A introdução do lide na imprensa brasileira, através do Diário Carioca, estabeleceu a pirâmide invertida como critério básico para a construção da notícia, escrita no modo indicativo e em ordem direta, com vocabulário simples (LINS DA SILVA, 1991). Prioriza a maneira como uma conversa acontece, ao se relatar algo de importante, de forma pragmática, o que permite uma comunicação eficaz. O lide garante que o leitor tenha todos os elementos de uma notícia, nomeando os agentes envolvidos no fato e definindo tempo e espaço deste acontecimento.

Tais procedimentos são fortes indicadores da influência norte-americana sobre os padrões da imprensa brasileira. Esta passou a criar editorias, investir em um novo visual gráfico, a organizar a produção e a gerir a imprensa como uma empresa jornalística, elementos que marcaram a mudança da imprensa artesanal para a indústria de comunicação de massa, como aponta Carlos Eduardo Lins da Silva (1991).
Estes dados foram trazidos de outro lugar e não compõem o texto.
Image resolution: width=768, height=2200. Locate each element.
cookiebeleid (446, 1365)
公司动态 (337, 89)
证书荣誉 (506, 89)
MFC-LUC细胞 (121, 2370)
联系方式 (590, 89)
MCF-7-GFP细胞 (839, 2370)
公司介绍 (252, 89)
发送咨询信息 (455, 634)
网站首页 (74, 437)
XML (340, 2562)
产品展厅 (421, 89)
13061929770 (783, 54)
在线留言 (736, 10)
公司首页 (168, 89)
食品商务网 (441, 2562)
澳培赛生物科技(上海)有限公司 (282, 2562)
A imprensa transitava pela fase artesanal, com um discurso mais político, panfletário e ligado a interesses partidários. O Diário Carioca era um jornal pequeno, que sempre pagava com atraso seus funcionários, mas conseguia reunir um dos melhores quadros de profissionais da época. O diretor Danton Jobim comandava o jornal quando Pompeu de Sousa começou a destacar-se em sua carreira jornalística. A equipe era homogênea, dedicada, afinada com os princípios editoriais:

“O que nos atraía tanto numa redação cujo dia do pagamento era uma incógnita e, muitas vezes, estando o coleguinha na fila, o dinheiro acabava e ele teria que se conformar em esperar uma outra oportunidade? Creio que fosse o ambiente alegre, descontraído e, ao mesmo tempo, sério. O DC foi, sem dúvida, uma verdadeira escola de jornalismo. Graças à orientação de Pompeu, à elegância de Castelinho e à competência de Luiz Edgard de Andrade, por lá afinávamos nosso texto; aprendíamos a escrever e tudo isso num clima de camaradagem, de humildade, com os mestres fingindo que, também, aprendiam conosco” (BRAGA, 2003, p.77).

Nas páginas do periódico despontavam nomes como Armando Nogueira, Evandro Carlos de Andrade, Hélio Fernandes, Jânio de Freitas, José Ramos Tinhorão, Maurício Azevedo, Nilson Lage, Paulo Francis e Zuenir Ventura. Um rol de jornalistas que fazia frente a qualquer um e se completava com Antônio Maria, Fernando Sabino, José Carlos de

Oliveira, Nílson Viana, Paulo Mendes Campos, Sábato Magaldi, Sérgio Cabral, Stanislaw Ponta Preta, Thiago de Mello, Carlos Castello Branco, Ferreira Gullar e Otto Lara Rezende46.

A primeira mostra de que o Diário Carioca iria transformar os padrões da imprensa aconteceu em 1945 com a publicação do título “Sai Dutra, entra Góis”47. Na época, o título tinha que ser solene, sério. O impacto produzido pela linguagem direta, sem rigidez ou formalidade lingüística, gerou controvérsia.

“Desde o dia em que assumi a chefia de redação do Diário Carioca, eu comecei a fazer pequenas inovações. Prudente de Morais, neto, que era cronista de turfe do jornal, divertia-se muito com aquilo que ele chamava de as ‘galinhagens de Pompeu’. E dizia galinhagem em tom amistoso, porque ele apoiava inteiramente as novidades; aliás, quem mais gostava das inovações era ele. Então, começamos a fazer títulos com expressões entre parêntesis (...). Com freqüência, fazíamos galinhagens novas" (ANDRADE, MACHADO E AZEDO, 1978, p.27).